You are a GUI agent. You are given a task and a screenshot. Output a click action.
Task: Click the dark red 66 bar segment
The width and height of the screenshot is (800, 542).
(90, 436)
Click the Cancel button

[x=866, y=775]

_ _ _ _

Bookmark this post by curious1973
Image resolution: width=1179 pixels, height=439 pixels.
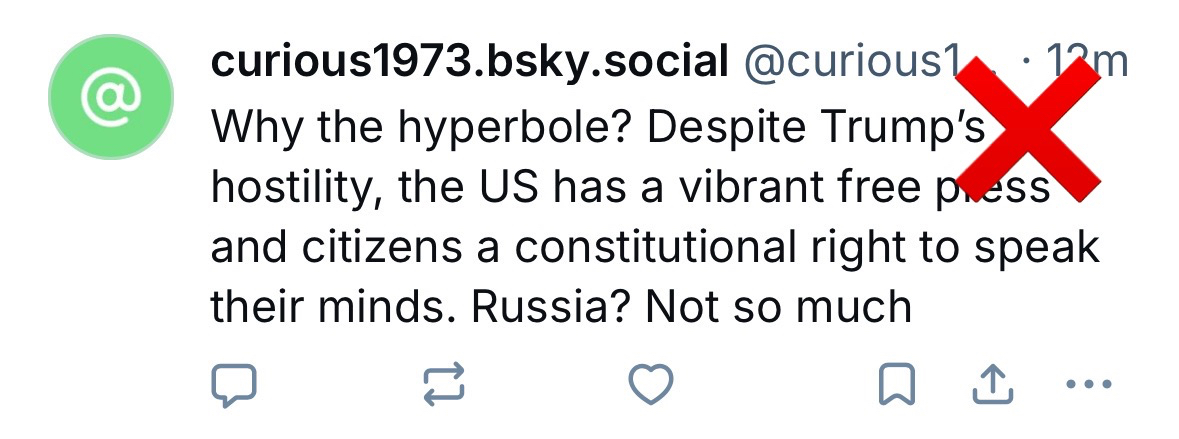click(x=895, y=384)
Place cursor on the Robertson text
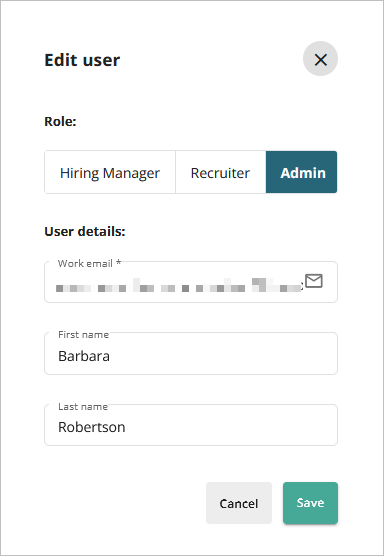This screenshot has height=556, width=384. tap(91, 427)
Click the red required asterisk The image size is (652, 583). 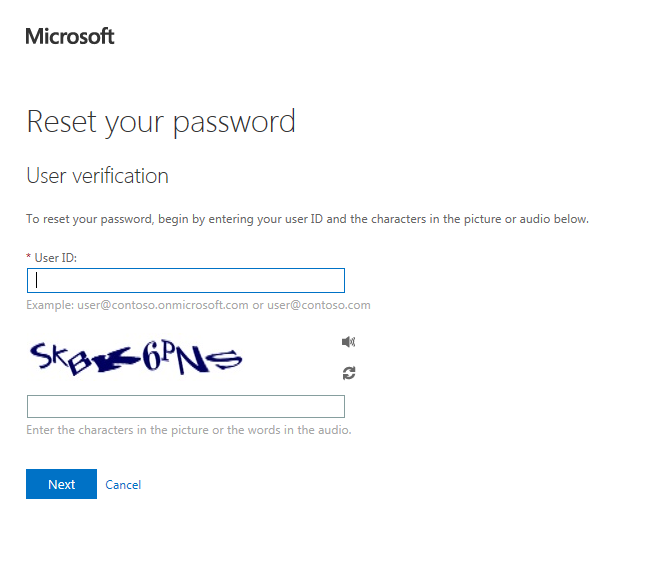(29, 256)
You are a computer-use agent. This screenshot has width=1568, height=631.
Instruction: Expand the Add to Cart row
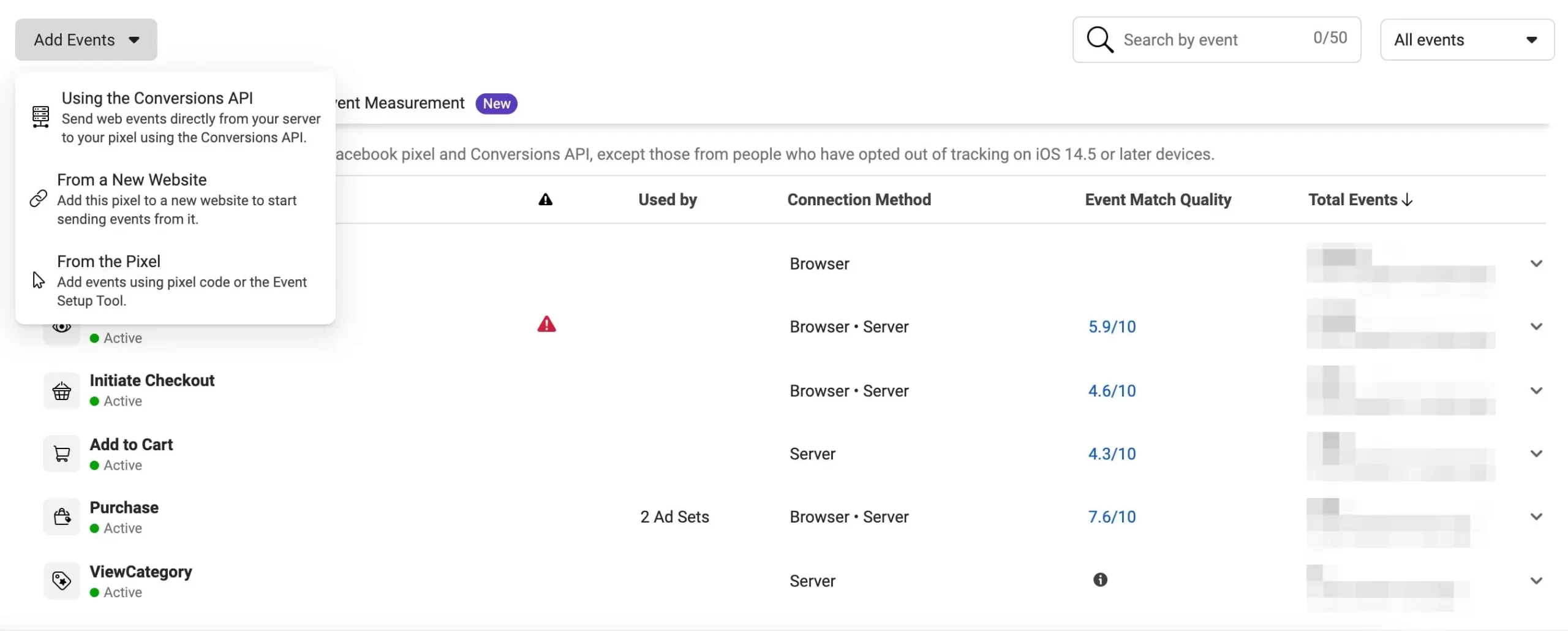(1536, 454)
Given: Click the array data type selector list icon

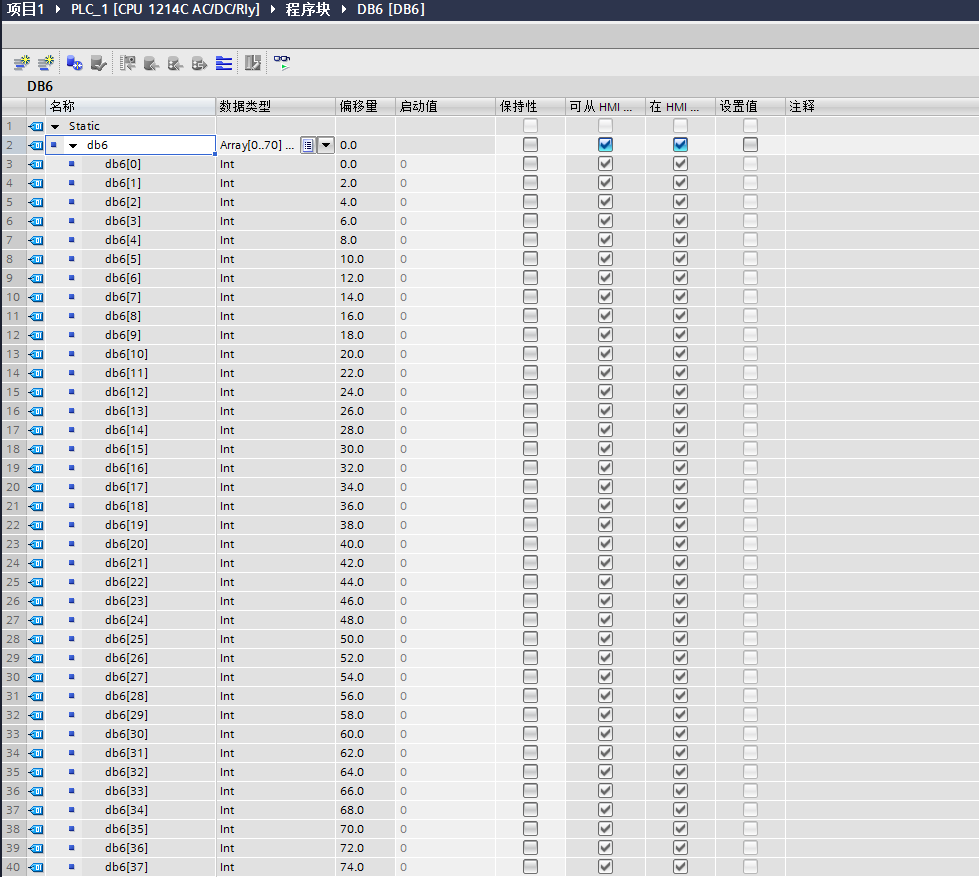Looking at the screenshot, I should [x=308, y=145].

_ _ _ _

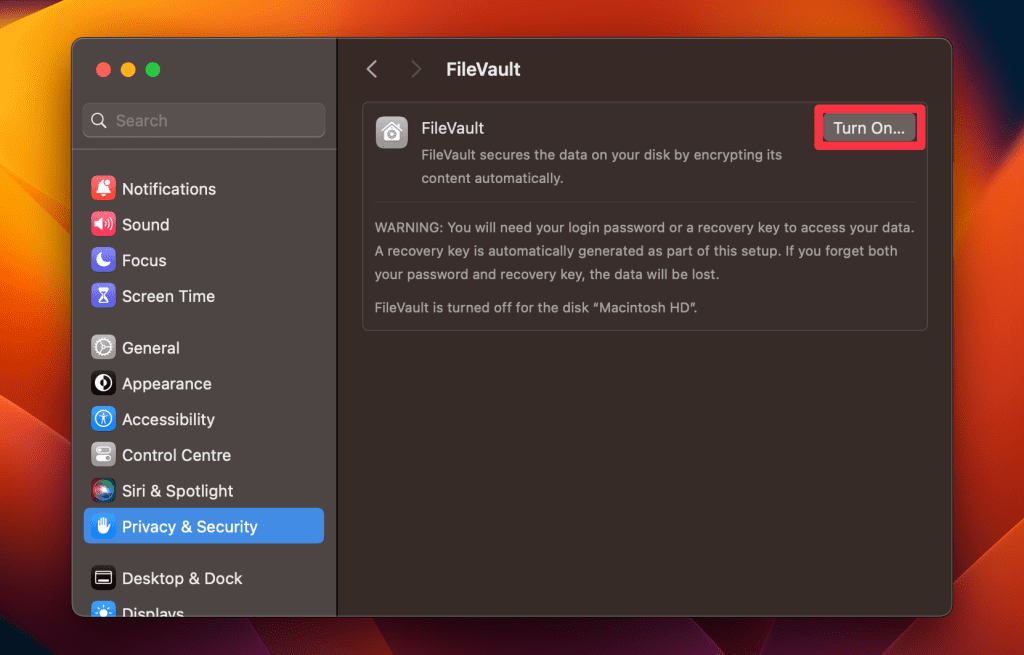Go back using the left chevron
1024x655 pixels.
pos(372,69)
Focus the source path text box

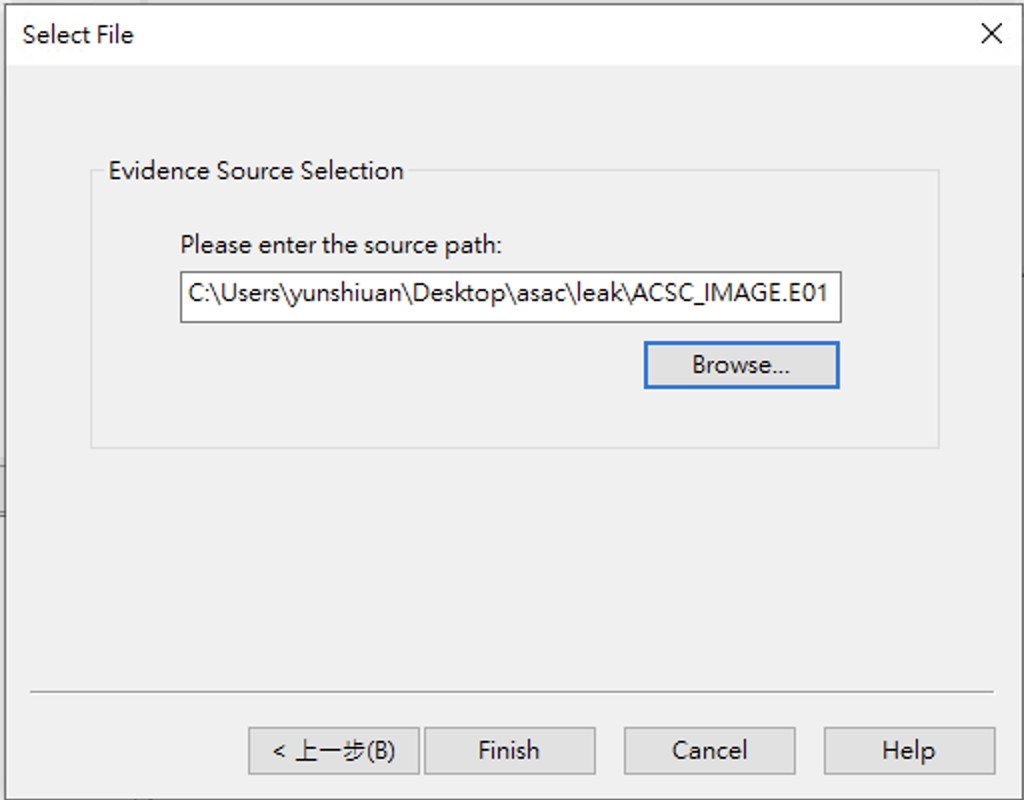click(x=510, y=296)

_ _ _ _

▶ [WHAT YOU WILL DO]
Retype everything from the line containing "You are a computer-use" down to the line containing "Looking at the", both of those lines included. Leave the pictures out of your answer.

▶ [ANSWER IN FULL]
You are a computer-use agent. This screenshot has width=1568, height=631.
Instruction: Expand the Add to Cart row
(1536, 454)
Given: Click the array data type selector list icon

Looking at the screenshot, I should [x=308, y=145].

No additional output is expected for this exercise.